The introduction of somatostatin analogs (SSA) for neuroendocrine tumor is a therapeutic option for G1 and G2 neuroendocrine tumor [68]. Octreotide and lanreotide, well-known SSA, have high affinity for SSTR-2 and -5. However, it has been reported that SSTR-5 was expressed in 0% of neuroendocrine carcinomas, while it was positive in 81.8 and 60% of G1 and G2 neuroendocrine tumors, respectively [69,70]. Conversely, only a single study showed a 100% SSTR-2 expression rate in gastroenteropancreatic neuroendocrine carcinoma [69], but this study included only one rectal neuroendocrine carcinoma case, which is inadequate evidence to support the introduction of SSA for neuroendocrine carcinoma components.

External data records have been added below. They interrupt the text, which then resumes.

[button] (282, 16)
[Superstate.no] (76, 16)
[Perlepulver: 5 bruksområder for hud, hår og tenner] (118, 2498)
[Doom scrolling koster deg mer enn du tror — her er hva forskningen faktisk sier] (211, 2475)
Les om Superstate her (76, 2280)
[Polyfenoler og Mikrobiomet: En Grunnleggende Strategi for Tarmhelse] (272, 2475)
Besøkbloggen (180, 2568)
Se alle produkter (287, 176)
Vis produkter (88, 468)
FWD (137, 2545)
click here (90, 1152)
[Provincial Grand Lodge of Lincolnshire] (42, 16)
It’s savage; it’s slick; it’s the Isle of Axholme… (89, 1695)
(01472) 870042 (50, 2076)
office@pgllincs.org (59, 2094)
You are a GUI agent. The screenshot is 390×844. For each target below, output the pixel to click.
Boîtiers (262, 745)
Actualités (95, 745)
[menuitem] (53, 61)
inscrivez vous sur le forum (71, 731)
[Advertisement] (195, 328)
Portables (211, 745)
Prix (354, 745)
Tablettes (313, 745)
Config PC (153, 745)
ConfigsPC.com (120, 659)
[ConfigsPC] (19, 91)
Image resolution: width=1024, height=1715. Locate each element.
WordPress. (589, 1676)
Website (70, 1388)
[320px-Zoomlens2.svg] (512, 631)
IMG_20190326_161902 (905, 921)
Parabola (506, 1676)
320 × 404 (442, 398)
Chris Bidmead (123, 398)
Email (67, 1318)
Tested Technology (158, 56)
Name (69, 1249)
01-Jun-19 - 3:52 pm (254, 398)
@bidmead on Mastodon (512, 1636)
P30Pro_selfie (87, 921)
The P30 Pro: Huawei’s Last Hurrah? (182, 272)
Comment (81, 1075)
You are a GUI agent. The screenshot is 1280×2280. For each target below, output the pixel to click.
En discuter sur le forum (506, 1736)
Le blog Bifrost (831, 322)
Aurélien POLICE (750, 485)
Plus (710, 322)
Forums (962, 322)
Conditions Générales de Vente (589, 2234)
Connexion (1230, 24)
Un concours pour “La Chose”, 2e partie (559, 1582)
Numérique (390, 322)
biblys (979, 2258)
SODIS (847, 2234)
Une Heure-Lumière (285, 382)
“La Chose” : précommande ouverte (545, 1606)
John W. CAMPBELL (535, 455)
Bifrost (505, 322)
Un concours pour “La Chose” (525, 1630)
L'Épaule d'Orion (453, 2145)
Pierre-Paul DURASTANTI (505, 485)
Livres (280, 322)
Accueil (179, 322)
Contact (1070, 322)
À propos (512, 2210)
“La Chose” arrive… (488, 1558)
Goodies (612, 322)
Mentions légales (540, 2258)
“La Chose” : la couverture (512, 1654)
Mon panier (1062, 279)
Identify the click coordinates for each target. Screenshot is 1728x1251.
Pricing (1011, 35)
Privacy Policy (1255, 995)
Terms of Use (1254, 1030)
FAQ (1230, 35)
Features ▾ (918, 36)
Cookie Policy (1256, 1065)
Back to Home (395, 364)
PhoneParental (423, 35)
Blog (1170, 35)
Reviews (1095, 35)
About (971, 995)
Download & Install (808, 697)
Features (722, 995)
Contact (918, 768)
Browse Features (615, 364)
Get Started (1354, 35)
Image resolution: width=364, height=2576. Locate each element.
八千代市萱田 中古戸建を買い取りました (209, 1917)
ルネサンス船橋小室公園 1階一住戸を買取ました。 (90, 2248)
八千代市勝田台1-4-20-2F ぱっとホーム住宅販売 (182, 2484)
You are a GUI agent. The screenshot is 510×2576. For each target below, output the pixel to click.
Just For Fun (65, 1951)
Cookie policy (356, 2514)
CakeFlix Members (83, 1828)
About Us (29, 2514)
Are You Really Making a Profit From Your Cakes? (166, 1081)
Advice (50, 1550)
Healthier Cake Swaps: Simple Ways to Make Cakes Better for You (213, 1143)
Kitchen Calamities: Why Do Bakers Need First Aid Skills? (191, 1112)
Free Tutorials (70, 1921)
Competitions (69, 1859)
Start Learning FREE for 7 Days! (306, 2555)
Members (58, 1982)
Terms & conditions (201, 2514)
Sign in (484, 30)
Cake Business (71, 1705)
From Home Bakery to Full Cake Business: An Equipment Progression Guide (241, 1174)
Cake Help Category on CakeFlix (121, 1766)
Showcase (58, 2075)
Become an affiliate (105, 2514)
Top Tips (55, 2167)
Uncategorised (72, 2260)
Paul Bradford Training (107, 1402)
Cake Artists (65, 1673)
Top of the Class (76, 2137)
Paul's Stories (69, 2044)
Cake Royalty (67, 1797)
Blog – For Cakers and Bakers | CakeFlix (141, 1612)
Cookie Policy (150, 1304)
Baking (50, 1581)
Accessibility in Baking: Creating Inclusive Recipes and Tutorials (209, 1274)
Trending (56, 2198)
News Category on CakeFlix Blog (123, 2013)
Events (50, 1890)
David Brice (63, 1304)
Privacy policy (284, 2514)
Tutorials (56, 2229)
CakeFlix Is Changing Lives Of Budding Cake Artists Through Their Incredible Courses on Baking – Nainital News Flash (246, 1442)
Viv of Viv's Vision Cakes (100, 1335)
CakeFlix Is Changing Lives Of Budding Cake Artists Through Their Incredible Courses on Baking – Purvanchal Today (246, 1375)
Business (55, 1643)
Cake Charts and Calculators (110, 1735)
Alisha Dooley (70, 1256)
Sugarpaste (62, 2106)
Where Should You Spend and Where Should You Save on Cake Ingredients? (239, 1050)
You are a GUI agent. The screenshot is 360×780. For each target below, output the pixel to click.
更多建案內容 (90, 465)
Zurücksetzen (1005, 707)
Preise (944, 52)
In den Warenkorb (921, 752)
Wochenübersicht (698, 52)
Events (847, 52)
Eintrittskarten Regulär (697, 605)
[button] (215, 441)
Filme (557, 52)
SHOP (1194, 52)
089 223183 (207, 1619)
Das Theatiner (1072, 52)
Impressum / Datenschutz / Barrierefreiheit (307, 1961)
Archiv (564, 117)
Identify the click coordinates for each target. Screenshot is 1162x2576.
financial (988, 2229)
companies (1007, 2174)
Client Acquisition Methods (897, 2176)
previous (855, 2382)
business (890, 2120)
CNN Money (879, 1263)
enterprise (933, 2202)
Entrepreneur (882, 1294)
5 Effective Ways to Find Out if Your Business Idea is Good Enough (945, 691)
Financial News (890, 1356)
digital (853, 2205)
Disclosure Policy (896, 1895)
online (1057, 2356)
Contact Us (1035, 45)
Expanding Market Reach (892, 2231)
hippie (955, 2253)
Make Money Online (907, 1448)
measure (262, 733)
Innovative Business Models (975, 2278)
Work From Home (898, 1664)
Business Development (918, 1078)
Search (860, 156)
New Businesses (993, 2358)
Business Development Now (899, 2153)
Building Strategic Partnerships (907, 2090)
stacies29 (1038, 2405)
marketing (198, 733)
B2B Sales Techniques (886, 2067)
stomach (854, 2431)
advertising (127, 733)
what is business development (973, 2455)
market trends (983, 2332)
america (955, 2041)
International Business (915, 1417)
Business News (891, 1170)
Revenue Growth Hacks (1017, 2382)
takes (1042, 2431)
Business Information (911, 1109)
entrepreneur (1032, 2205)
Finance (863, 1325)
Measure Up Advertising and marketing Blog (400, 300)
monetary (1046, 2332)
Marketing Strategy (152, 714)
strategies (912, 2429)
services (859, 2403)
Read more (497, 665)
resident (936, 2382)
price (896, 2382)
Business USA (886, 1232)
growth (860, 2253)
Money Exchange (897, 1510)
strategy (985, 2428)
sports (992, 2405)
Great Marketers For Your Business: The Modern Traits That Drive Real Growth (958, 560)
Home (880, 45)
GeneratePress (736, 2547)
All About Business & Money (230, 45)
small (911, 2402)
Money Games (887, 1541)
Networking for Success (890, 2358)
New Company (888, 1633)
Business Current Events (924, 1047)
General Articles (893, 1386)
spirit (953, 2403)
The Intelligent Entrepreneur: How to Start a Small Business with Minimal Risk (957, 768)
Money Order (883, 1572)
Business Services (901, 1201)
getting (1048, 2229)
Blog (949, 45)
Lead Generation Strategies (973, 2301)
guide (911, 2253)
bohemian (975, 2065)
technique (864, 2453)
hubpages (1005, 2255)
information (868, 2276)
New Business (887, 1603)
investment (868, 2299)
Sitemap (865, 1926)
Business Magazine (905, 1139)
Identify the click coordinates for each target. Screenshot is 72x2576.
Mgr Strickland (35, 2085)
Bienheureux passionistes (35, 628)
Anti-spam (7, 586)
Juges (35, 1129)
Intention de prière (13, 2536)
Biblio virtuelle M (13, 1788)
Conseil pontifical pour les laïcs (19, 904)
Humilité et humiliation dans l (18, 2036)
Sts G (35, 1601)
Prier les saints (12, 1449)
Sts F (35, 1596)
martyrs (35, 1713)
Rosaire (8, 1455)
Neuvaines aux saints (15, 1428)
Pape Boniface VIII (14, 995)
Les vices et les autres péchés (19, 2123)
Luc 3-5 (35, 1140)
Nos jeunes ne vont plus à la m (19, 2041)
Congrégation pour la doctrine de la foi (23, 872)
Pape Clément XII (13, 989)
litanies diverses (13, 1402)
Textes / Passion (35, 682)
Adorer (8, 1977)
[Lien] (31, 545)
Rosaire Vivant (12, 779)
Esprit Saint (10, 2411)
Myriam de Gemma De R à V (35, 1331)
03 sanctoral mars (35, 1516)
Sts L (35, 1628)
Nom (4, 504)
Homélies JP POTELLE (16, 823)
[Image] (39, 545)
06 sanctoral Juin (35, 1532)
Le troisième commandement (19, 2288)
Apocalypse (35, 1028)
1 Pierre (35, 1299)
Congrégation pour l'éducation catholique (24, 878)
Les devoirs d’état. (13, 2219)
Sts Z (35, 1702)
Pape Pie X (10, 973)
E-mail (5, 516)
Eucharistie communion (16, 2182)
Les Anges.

A previous study has revealed that the exocrine and endocrine components of MANEC have a common genetic alteration, indicating that both components have a common oncogenic pathway from the same cellular origin. Vortmeyer et al. [71] showed that both components had identical loss of heterozygosity in APC, DCC, and TP53 in a series of 7 patients. A recent study [72] showed that KRAS mutations on the identical locus in both tumor components were present in 57% (4 out of 7) of their MANEC patients. KRAS is known as a molecular predictor of the efficacy of anti-EGFR drugs in colorectal adenocarcinoma. Although sufficient evidence is lacking, these common genetic alterations would be a possible target for molecular therapy.
If patients present with paraneoplastic symptoms, such as bowel obstruction, surgery is an alternative, particularly when the tumor is unresponsive to chemotherapy. Debulking is appropriate only when >90% of the tumor is reduced [30,31]. If sufficient tumor reduction is not expected, options such as bypass or stoma creation should be considered.